La apreciación personal de Solari sobre la utilización que presuntamente hicimos de esta enorme lucha por justicia y por la eliminación de los edictos siempre tendrá una valoración subjetiva. Pero es incuestionable que esa masiva lucha juvenil logró que las cosas cambiaran un poco cada sábado, en cada recital, sobre todo en la vieja Capital Federal (porque en provincia la Bonaerense siguió poniéndonoslo difícil). Las razzias para cumplir con la cuota de detenciones por averiguación de antecedentes dejaron de ser la norma y la impunidad y el patoterismo policiales ya no fueron los mismos. Correpi, la organización fundada al calor de la lucha contra la impunidad en el caso Bulacio que fue la responsable de los festivales de resistencia más importantes de la fatal década final del siglo pasado, también contribuyó a abrir un camino de lucha antirrepresiva que sigue vigente.
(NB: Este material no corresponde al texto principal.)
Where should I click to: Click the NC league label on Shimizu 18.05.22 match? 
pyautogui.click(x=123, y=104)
Con la ridícula lentitud de los tiempos judiciales y su consecuente apuesta por la impunidad, recién en 2013 el comisario de la 35° Miguel Ángel Espósito fue condenado sólo por “privación ilegítima de la libertad” de un menor de edad sin considerar la tortura seguida de muerte, recibiendo una condena de apenas tres años de prisión “en suspenso”, sin aplicación efectiva. Diez años antes, la Corte Interamericana de Derechos Humanos (CIDH) había fallado reconociendo la responsabilidad del Estado argentino, exigiendo que se eliminara la potestad policial de pedido de identificación y detención discrecional. Esta prohibición fue anulada en 2016, en clara violación del derecho internacional, volviendo a darle a las fuerzas de seguridad más libertades para su permanente vocación represiva.
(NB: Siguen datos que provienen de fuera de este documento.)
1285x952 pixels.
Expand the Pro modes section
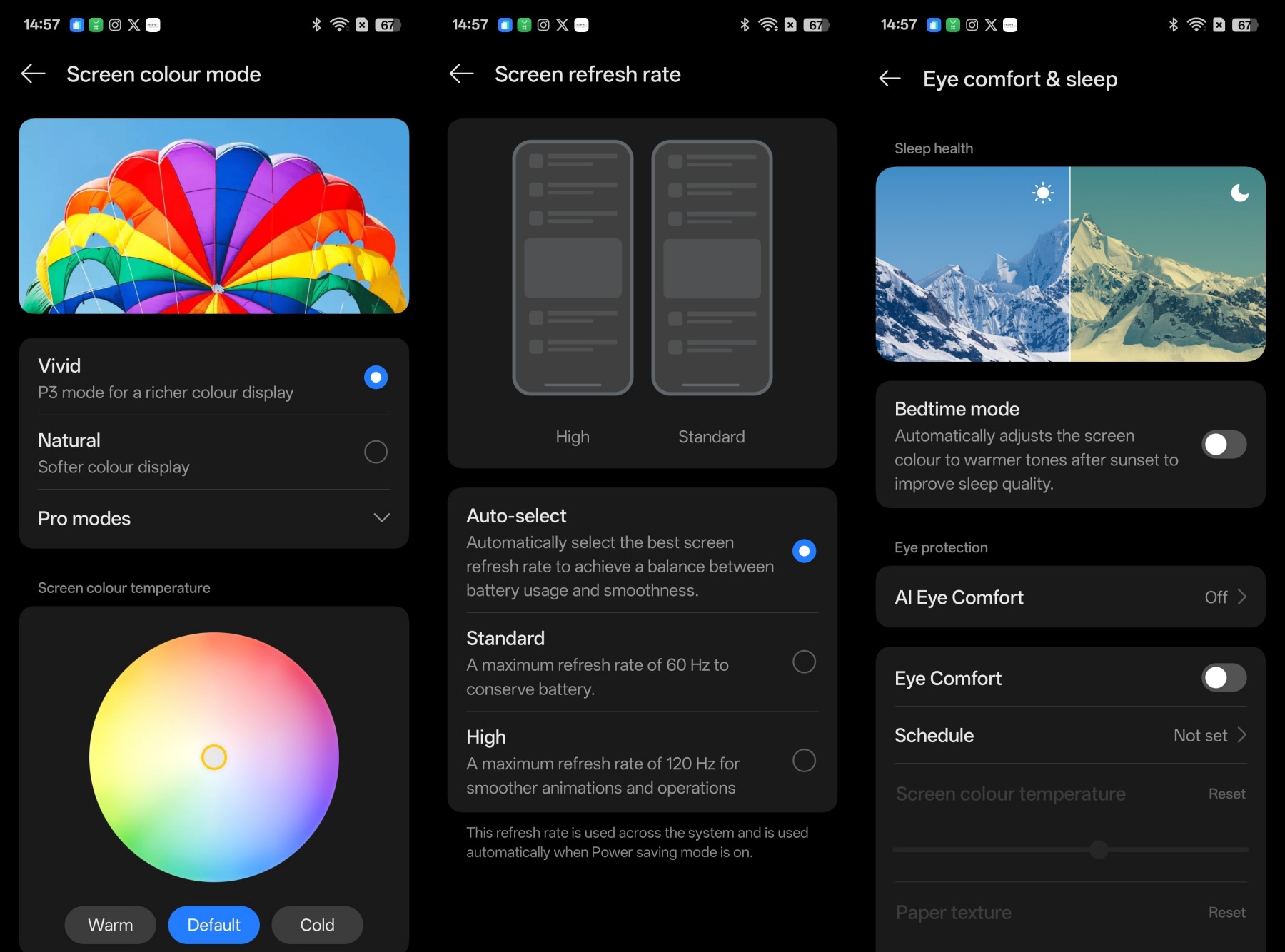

Poco pudimos disfrutar de este fin de los edictos policiales de 2003 ya que al año siguiente, en Cromagnon, el Estado y la futbolización del rock se cobraron la vida de casi 200 pibes. Después vino el operativo de desmembramiento de todos los espacios de encuentro del circuito juvenil en nombre de la seguridad. Pero esa ya es otra historia. En cualquier caso, queda claro que los derechos y las conquistas que logramos arrancarle a las instituciones con la lucha y la movilización no son peldaños de una escalera que nos lleva al paraíso sino un territorio en permanente en disputa.
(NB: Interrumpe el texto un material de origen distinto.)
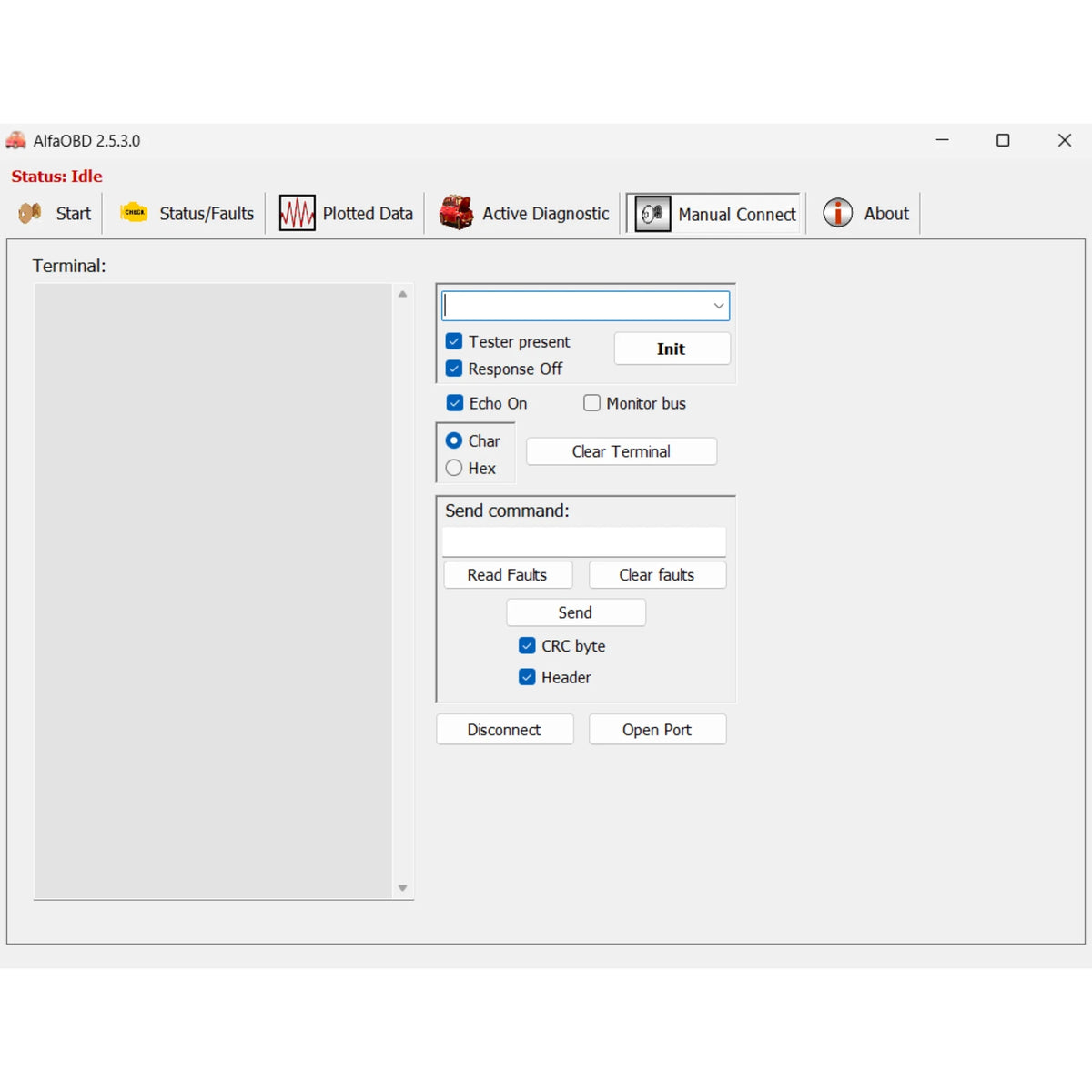
Task: Click inside the Send command field
Action: (x=582, y=541)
Walter fue la cara pública de miles y miles de jóvenes que vivimos la pervivencia de las lógicas de la dictadura en las fuerzas de seguridad y la bandera que llevamos durante años y que hoy seguimos agitando como símbolo de resistencia y lucha. Este compromiso contra la represión institucional y la impunidad fue una escuela que nos enseñó más de la vida que todas las teorías escritas en los libros y todas las proclamas.